• **GIVEN DATA**:

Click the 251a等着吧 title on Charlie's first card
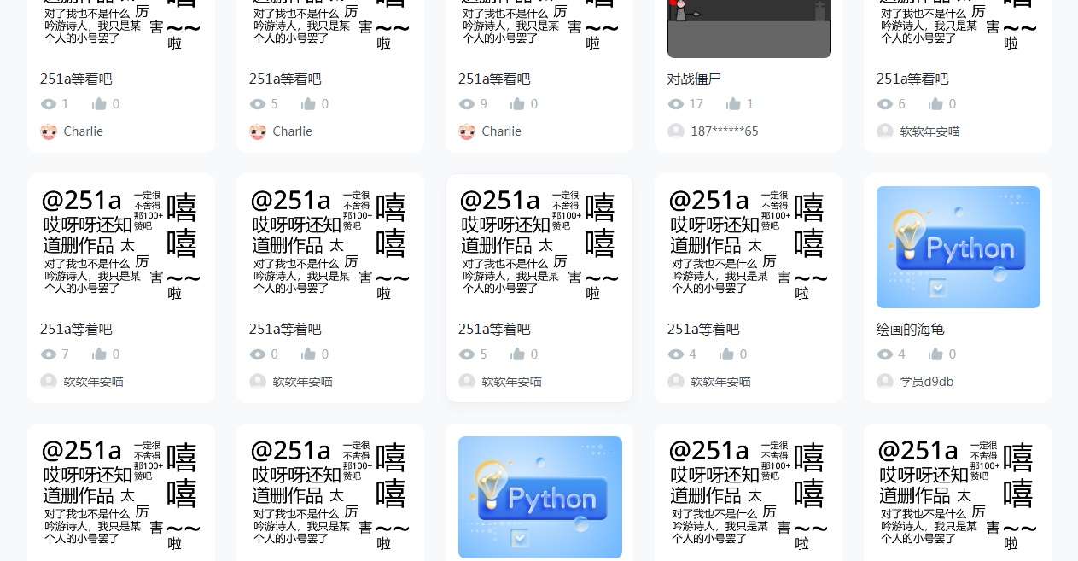The height and width of the screenshot is (561, 1078). click(x=76, y=79)
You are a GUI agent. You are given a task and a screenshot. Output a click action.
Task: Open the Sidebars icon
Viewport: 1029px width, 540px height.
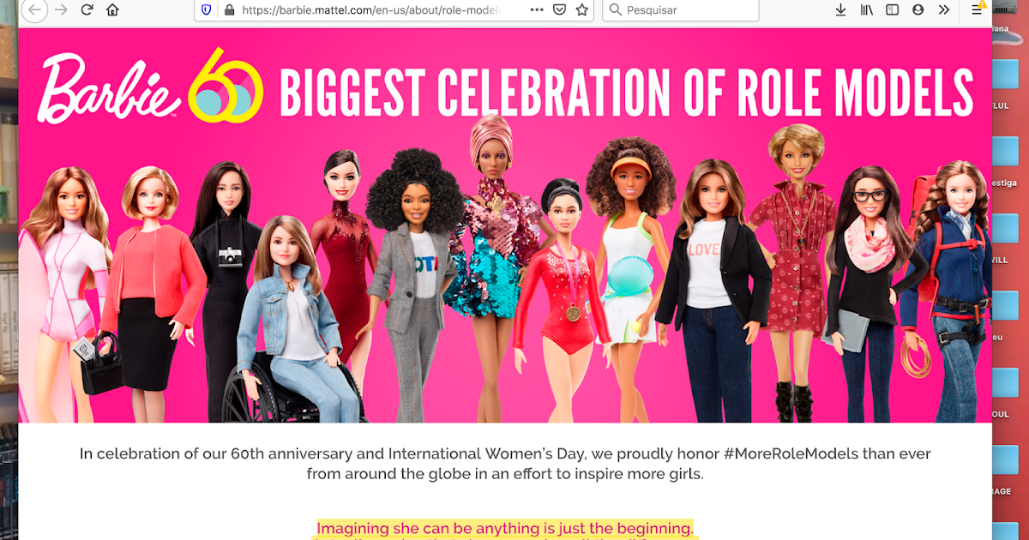pos(892,10)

• **WORK ITEM**: Output precisely the lines in the material above from the line containing "Task: Open the Sidebars icon" through its last line, and omit pictures.

• **ANSWER SPACE**:
Task: Open the Sidebars icon
Viewport: 1029px width, 540px height.
pos(892,10)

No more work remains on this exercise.